– Lewis -dijo Víctor Ros bajándose el pañuelo que le tapaba el rostro. Llevaba un sombrero de ala ancha por el que resbalaba el agua como si fuera una fuente.
– Víctor -dijo Brandon Lewis inclinando la cabeza, siempre tan atento.
En el asiento de detrás iba Elisabeth, esposada a dos tipos muy serios, dos enormes caballeros de aspecto nórdico bien vestidos, que apenas dejaban espacio para que aquella mujer pudiera moverse. Llevaba grilletes en los pies.
– No sé adónde se creen que van -repuso Ros.
El inglés le tendió un salvoconducto. Iba firmado por el propio ministro de la Gobernación.
Víctor quedó algo confundido.
Lewis sonrió y dijo:
– No puedes hacer nada, Víctor. Además, ni siquiera estás en ejercicio.
Se hizo un silencio.
– ¿Ve? -se jactó la presa sonriendo-. Le dije que nunca iría a juicio.
Víctor Ros sintió que la sangre de todo el cuerpo se le subía a la cabeza.
– ¿Qué carajo pretenden ustedes hacer ahora? -preguntó indignado.
Lewis contestó muy sereno:
– Sabes que esta mujer vale más para nosotros viva que muerta. Le iban a dar garrote, eso seguro, y ahora podremos estudiarla. En Viena aguarda un equipo de profesores que la examinará en detalle. Sabremos más cosas sobre la gente como ella. Con la información que obtengamos podremos detectar a oíros psicópatas antes de que comiencen a actuar siquiera. Es un caso espectacular.
– Están locos. ¿Y luego?
– Ya veremos.
– Cometen un grave error. Esa mujer es peligrosísima, se escapará.
– El castillo en el que la recluiremos es inexpugnable. No digas más tonterías.
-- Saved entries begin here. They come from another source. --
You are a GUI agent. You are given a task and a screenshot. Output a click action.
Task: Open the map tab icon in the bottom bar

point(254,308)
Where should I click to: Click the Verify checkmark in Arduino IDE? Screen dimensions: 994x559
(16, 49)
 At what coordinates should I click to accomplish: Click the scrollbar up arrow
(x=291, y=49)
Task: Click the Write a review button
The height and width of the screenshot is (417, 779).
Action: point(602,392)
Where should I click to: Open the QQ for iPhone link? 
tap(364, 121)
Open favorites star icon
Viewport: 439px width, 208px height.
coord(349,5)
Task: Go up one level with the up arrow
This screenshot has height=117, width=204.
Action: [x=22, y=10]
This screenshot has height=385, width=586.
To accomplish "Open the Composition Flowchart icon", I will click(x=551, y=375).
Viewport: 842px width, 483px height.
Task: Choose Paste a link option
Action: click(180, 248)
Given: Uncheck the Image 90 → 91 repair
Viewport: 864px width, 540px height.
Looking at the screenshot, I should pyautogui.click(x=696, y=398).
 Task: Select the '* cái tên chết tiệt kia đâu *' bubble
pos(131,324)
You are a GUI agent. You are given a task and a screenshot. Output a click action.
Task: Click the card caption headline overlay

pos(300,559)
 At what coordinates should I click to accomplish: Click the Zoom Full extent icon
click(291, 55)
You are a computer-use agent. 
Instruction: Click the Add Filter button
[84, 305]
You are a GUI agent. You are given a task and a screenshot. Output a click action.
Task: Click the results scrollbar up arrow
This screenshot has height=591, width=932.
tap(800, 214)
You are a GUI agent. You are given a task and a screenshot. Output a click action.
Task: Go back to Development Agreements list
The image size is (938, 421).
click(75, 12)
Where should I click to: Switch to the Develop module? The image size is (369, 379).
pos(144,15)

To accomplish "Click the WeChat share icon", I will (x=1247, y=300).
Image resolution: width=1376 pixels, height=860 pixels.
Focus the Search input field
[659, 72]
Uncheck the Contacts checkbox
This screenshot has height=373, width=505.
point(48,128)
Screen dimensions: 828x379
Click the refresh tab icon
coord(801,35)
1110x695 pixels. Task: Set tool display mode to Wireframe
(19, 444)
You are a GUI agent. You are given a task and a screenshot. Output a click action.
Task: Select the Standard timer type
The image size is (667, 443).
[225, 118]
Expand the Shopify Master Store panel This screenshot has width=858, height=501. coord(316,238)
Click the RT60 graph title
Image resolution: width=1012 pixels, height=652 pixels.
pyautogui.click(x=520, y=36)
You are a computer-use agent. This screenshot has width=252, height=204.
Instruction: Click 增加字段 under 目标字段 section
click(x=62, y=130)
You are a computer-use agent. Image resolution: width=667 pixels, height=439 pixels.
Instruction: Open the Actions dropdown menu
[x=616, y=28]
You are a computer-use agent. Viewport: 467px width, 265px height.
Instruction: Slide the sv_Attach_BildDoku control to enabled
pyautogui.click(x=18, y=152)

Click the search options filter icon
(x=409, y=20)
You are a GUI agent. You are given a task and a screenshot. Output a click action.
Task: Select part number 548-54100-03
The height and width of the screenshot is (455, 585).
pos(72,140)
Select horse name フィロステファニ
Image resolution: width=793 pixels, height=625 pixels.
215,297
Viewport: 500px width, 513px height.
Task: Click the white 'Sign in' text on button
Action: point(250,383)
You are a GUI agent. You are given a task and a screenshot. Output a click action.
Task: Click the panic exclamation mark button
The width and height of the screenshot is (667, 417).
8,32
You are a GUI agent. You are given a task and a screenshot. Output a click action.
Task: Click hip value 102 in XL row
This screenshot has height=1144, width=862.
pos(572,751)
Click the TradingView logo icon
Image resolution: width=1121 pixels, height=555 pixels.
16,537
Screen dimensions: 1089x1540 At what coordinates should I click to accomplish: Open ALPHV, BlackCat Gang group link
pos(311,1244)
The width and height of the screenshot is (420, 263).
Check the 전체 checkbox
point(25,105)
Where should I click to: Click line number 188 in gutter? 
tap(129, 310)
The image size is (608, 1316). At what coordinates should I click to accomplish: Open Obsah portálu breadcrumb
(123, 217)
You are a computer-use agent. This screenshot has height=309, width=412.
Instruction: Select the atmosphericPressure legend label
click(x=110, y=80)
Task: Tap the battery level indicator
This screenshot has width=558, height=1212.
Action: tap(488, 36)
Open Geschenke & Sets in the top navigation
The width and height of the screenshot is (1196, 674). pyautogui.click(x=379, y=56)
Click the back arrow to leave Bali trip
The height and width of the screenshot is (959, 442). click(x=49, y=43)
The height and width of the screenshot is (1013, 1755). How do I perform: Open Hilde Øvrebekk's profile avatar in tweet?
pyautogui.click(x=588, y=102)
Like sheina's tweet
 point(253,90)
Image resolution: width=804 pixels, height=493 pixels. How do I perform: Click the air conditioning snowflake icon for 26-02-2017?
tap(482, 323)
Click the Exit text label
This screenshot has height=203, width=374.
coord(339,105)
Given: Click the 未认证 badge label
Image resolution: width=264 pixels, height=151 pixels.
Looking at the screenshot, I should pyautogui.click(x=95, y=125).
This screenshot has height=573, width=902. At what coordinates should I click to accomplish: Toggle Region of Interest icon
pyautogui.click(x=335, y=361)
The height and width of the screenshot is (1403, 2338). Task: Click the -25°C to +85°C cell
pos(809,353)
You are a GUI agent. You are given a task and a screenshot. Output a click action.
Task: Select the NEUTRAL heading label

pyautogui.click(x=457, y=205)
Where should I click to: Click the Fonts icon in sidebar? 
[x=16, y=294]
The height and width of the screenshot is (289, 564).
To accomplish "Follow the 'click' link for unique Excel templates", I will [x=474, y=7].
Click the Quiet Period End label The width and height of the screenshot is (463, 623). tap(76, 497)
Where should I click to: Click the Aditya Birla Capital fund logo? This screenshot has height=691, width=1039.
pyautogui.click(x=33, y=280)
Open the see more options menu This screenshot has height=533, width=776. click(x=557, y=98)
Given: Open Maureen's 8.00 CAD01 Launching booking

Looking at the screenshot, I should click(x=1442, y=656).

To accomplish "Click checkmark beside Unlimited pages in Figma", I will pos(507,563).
– Por eso actuaron ustedes así en el asunto de don Gerardo…
– Sí, hicimos un trato.
– Están locos.
Entonces Lewis agitó sonriendo el salvoconducto delante del rostro de Víctor y golpeó con su bastón el techo del coche para que éste reanudara la marcha.
Justo cuando el inglés cerraba la portezuela Víctor gritó:
– Se escapará y entonces me llamarán a mí para que la atrape. ¡Será usted el responsable de las vidas que se lleve, Lewis, será el único y maldito responsable! ¡Usted y su asqueroso Sello!
El coche prosiguió su camino y se perdió en mitad de la niebla mientras el indignado detective lo miraba impotente. Víctor se acercó a su acompañante, empapado, y le dijo:
– Gracias por avisarme, Juan de Dios, vayamos a tomar un aguardiente.
Se fueron caminando por el barro apoyados el uno en el otro.